DATA SHOWN
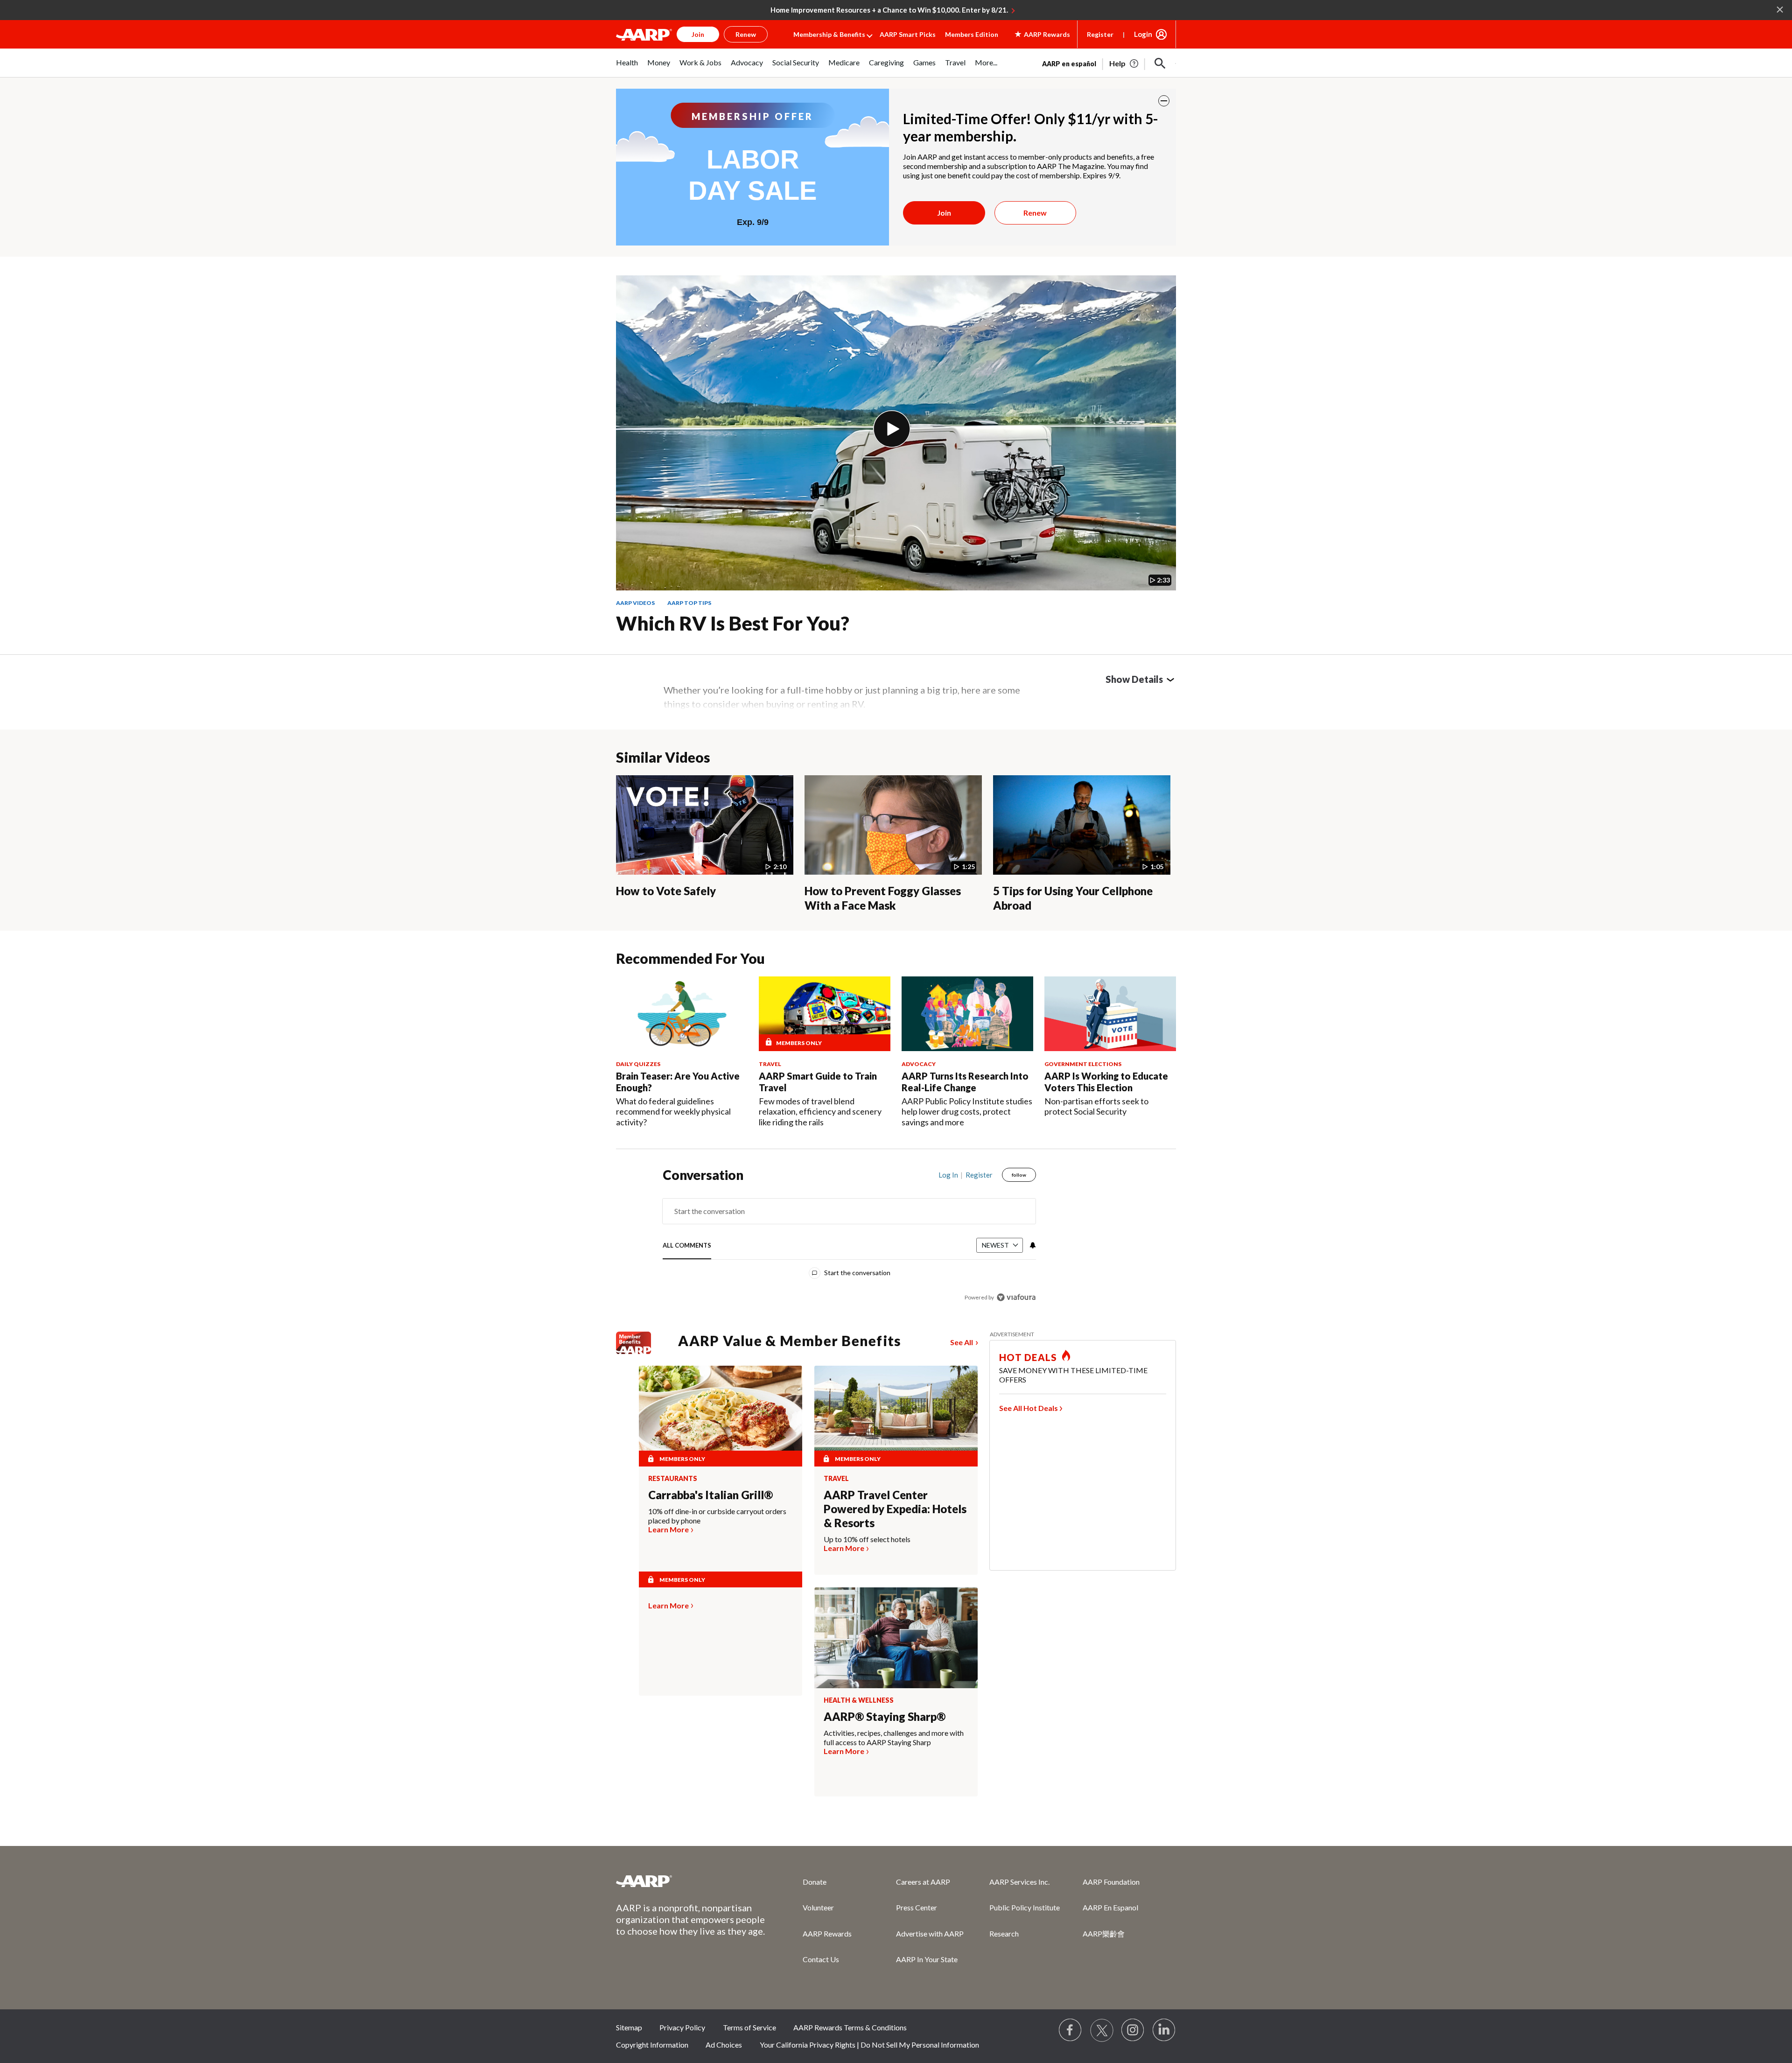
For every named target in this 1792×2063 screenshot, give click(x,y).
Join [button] (698, 34)
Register (1100, 34)
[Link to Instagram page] (1133, 2030)
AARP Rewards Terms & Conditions (850, 2027)
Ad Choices (724, 2044)
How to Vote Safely (666, 891)
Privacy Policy (682, 2027)
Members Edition (971, 34)
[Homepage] (644, 35)
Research (1004, 1933)
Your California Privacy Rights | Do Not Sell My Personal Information (869, 2044)
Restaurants (672, 1478)
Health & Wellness (859, 1700)
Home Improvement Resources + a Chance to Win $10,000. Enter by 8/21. (889, 10)
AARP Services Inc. (1019, 1881)
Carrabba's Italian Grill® (710, 1495)
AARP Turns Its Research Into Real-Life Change (965, 1081)
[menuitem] (627, 67)
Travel (836, 1478)
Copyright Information (652, 2044)
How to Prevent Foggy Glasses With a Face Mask (883, 898)
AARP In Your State (927, 1959)
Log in (948, 1175)
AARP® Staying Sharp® (884, 1716)
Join (944, 212)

PROBLEM STATEMENT
Each line from the one containing "Carrabba's Italian Grill® (710, 1495)" to the end of the entries above should be copied exactly, and no other line.

EXERCISE RESULT
Carrabba's Italian Grill® (710, 1495)
AARP Turns Its Research Into Real-Life Change (965, 1081)
[menuitem] (627, 67)
Travel (836, 1478)
Copyright Information (652, 2044)
How to Prevent Foggy Glasses With a Face Mask (883, 898)
AARP In Your State (927, 1959)
Log in (948, 1175)
AARP® Staying Sharp® (884, 1716)
Join (944, 212)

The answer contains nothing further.